• [REQUEST]
Copy each of the items below word for word, keeping every line as it appears.

Entries from a dataset
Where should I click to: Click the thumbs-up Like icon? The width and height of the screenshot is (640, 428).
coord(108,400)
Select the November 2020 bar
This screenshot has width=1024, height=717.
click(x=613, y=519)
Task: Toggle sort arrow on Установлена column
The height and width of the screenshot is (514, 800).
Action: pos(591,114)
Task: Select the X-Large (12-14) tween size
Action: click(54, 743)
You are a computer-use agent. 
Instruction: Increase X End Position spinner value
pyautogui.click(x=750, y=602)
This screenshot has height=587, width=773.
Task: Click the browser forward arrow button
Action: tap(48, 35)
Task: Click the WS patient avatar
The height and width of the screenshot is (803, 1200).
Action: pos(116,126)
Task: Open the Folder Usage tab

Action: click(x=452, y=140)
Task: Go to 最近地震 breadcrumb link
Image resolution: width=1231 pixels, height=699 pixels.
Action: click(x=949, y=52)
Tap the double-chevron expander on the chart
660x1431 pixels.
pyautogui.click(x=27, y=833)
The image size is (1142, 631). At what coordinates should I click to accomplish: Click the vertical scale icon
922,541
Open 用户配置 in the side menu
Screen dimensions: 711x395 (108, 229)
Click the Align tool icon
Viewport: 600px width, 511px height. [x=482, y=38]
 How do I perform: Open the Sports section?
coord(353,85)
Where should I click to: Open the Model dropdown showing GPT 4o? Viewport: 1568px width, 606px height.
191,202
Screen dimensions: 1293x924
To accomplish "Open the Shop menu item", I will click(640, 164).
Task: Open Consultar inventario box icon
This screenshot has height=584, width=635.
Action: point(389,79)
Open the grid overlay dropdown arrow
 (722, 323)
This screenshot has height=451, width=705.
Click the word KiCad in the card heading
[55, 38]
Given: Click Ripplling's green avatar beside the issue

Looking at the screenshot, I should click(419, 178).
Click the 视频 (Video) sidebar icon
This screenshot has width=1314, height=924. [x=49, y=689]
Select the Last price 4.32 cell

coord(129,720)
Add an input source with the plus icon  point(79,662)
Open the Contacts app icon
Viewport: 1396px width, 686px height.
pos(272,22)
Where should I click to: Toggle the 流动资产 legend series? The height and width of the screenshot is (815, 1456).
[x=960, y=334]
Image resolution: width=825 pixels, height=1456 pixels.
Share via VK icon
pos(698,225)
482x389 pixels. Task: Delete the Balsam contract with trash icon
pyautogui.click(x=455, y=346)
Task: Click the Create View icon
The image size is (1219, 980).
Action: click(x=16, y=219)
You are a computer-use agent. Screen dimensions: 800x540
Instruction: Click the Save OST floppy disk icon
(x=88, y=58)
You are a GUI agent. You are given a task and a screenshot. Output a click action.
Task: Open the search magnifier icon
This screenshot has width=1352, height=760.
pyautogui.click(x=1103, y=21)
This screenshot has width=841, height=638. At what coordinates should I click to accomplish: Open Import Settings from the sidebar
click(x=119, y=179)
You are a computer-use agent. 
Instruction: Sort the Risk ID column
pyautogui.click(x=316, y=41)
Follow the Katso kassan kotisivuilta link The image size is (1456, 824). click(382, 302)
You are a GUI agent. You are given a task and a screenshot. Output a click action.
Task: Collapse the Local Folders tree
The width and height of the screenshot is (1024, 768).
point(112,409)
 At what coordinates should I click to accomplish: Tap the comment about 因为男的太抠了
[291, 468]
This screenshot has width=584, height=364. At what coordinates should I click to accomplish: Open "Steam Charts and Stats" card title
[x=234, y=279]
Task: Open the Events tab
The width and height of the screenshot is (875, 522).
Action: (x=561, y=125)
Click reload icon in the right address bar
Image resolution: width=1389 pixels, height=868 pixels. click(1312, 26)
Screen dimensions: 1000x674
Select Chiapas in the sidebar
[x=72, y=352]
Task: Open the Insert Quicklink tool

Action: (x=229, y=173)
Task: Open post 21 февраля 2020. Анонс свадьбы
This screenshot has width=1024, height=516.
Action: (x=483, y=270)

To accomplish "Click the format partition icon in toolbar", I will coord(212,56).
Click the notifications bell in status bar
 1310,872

• [RESULT]
Where should I click to: Click the thumbs-up Like icon? The width and height of the screenshot is (640, 428).
coord(108,400)
Select the November 2020 bar
This screenshot has width=1024, height=717.
click(x=613, y=519)
Task: Toggle sort arrow on Установлена column
The height and width of the screenshot is (514, 800).
Action: pos(591,114)
Task: Select the X-Large (12-14) tween size
Action: click(54, 743)
You are a computer-use agent. 
Instruction: Increase X End Position spinner value
pyautogui.click(x=750, y=602)
This screenshot has height=587, width=773.
Task: Click the browser forward arrow button
Action: tap(48, 35)
Task: Click the WS patient avatar
The height and width of the screenshot is (803, 1200).
Action: pos(116,126)
Task: Open the Folder Usage tab

Action: click(x=452, y=140)
Task: Go to 最近地震 breadcrumb link
Image resolution: width=1231 pixels, height=699 pixels.
Action: click(x=949, y=52)
Tap the double-chevron expander on the chart
660x1431 pixels.
pyautogui.click(x=27, y=833)
The image size is (1142, 631). At what coordinates should I click to accomplish: Click the vertical scale icon
922,541
Open 用户配置 in the side menu
Screen dimensions: 711x395 (108, 229)
Click the Align tool icon
Viewport: 600px width, 511px height. [x=482, y=38]
 How do I perform: Open the Sports section?
coord(353,85)
Where should I click to: Open the Model dropdown showing GPT 4o? Viewport: 1568px width, 606px height.
191,202
Screen dimensions: 1293x924
To accomplish "Open the Shop menu item", I will click(640, 164).
Task: Open Consultar inventario box icon
This screenshot has height=584, width=635.
Action: point(389,79)
Open the grid overlay dropdown arrow
 (722, 323)
This screenshot has height=451, width=705.
Click the word KiCad in the card heading
[55, 38]
Given: Click Ripplling's green avatar beside the issue

Looking at the screenshot, I should click(419, 178).
Click the 视频 (Video) sidebar icon
This screenshot has width=1314, height=924. [x=49, y=689]
Select the Last price 4.32 cell

coord(129,720)
Add an input source with the plus icon  point(79,662)
Open the Contacts app icon
Viewport: 1396px width, 686px height.
pos(272,22)
Where should I click to: Toggle the 流动资产 legend series? The height and width of the screenshot is (815, 1456).
[x=960, y=334]
Image resolution: width=825 pixels, height=1456 pixels.
Share via VK icon
pos(698,225)
482x389 pixels. Task: Delete the Balsam contract with trash icon
pyautogui.click(x=455, y=346)
Task: Click the Create View icon
The image size is (1219, 980).
Action: click(x=16, y=219)
You are a computer-use agent. Screen dimensions: 800x540
Instruction: Click the Save OST floppy disk icon
(x=88, y=58)
You are a GUI agent. You are given a task and a screenshot. Output a click action.
Task: Open the search magnifier icon
This screenshot has width=1352, height=760.
pyautogui.click(x=1103, y=21)
This screenshot has width=841, height=638. At what coordinates should I click to accomplish: Open Import Settings from the sidebar
click(x=119, y=179)
You are a computer-use agent. 
Instruction: Sort the Risk ID column
pyautogui.click(x=316, y=41)
Follow the Katso kassan kotisivuilta link The image size is (1456, 824). click(382, 302)
You are a GUI agent. You are given a task and a screenshot. Output a click action.
Task: Collapse the Local Folders tree
The width and height of the screenshot is (1024, 768).
point(112,409)
 At what coordinates should I click to accomplish: Tap the comment about 因为男的太抠了
[291, 468]
This screenshot has width=584, height=364. At what coordinates should I click to accomplish: Open "Steam Charts and Stats" card title
[x=234, y=279]
Task: Open the Events tab
The width and height of the screenshot is (875, 522).
Action: (x=561, y=125)
Click reload icon in the right address bar
Image resolution: width=1389 pixels, height=868 pixels. click(1312, 26)
Screen dimensions: 1000x674
Select Chiapas in the sidebar
[x=72, y=352]
Task: Open the Insert Quicklink tool

Action: (x=229, y=173)
Task: Open post 21 февраля 2020. Анонс свадьбы
This screenshot has width=1024, height=516.
Action: (x=483, y=270)

To accomplish "Click the format partition icon in toolbar", I will coord(212,56).
Click the notifications bell in status bar
 1310,872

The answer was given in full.